Additionally, the weakest link being someone uninformed on basic Cybersecurity is not fault of a Sandbox.
Although, Android's Sandbox is far from the strongest. It works by cleverly using Linux's user and groups system, limiting each app to it's own user and giving that user only very specific permissions, as well as some things implemented in the Android Runtime / ART; Although this is sometimes not sufficient.
However, I have heard rumours of Google wanting to implement a proper Hypervisor, essentially introducing virtualization-based security to Android in the future.
I don't believe that just linking CVEs that are unrelated to sandboxing in of itself and are all fixed and don't go any further than 2017 - over 5 years ago - is really making a good point for you. Unlike other historical comparisons in different contexts, CVEs are bugs in software that can be exploited and are to be fixed, although lots of these may go unnoticed with or without Sandboxing. It really doesn't fit the point.
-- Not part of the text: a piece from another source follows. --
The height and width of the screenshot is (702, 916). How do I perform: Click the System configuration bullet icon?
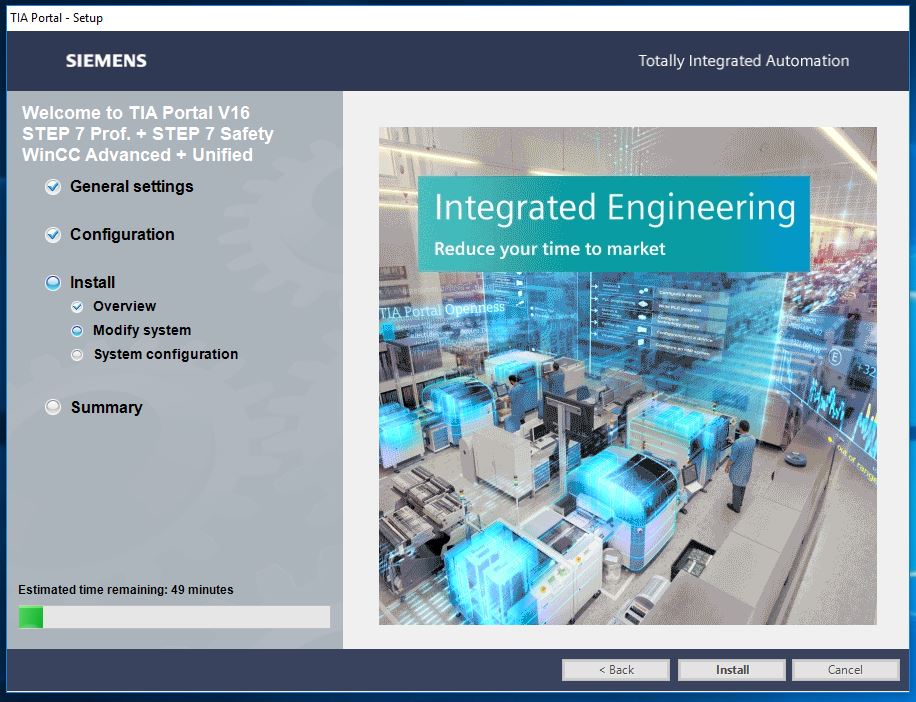click(x=77, y=355)
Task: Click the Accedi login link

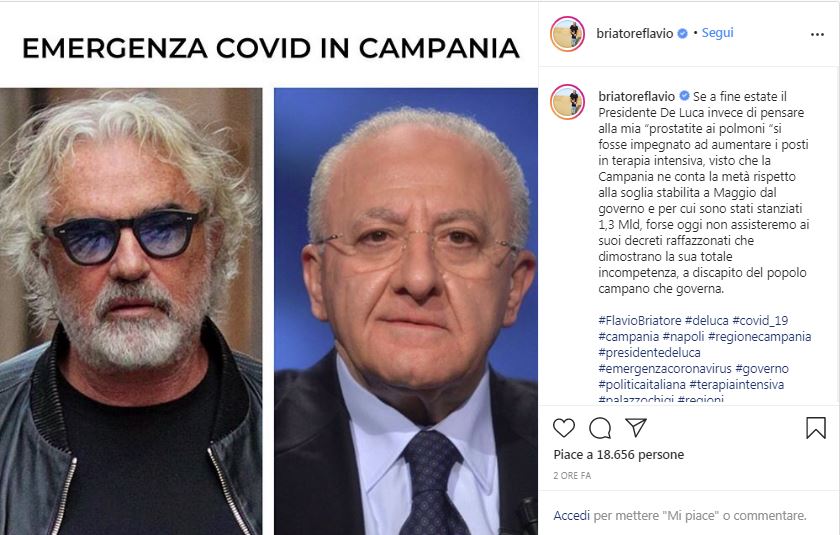Action: [x=572, y=516]
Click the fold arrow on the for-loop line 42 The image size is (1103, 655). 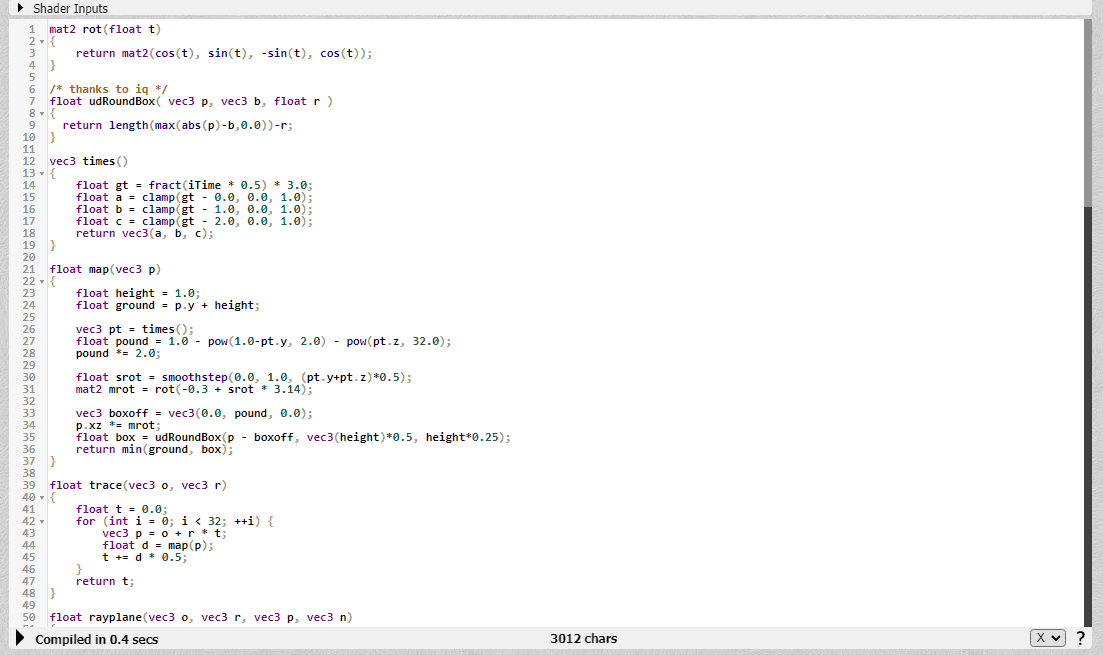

I come from the Android world with that term, so pardon me for linguistic differences. Here we differentiate between a Soft Brick and Hard Brick. The former being a brick that renders the device unusable, but can be fixed. The latter presents a failure so bad that it is beyond repair. I didn't notice people from outside the Android world used the word "brick" different.
Although to explain what happened (or at least, what I've understood from it), Steam required a newer version of a dependency that was included in the pop-desktop metapackage. Because Linus hadn't yet updated his system, trying to install the steam .deb package tried to pull in a newer version of said dependency. Instead of apt marking the pop-desktop package for an upgrade too, it decided that removing it was the way to go as it ""conflicted"" with the newer version of said dependency. Although Linus had to write out a full sentence as confirmation ("Yes, do as I say") he still ended up soft-bricking the system, rendering it unusable for it's intended usecase.
It was truly a sight to behold, although the Debian developers have since patched this up and made it harder to remove essential packages.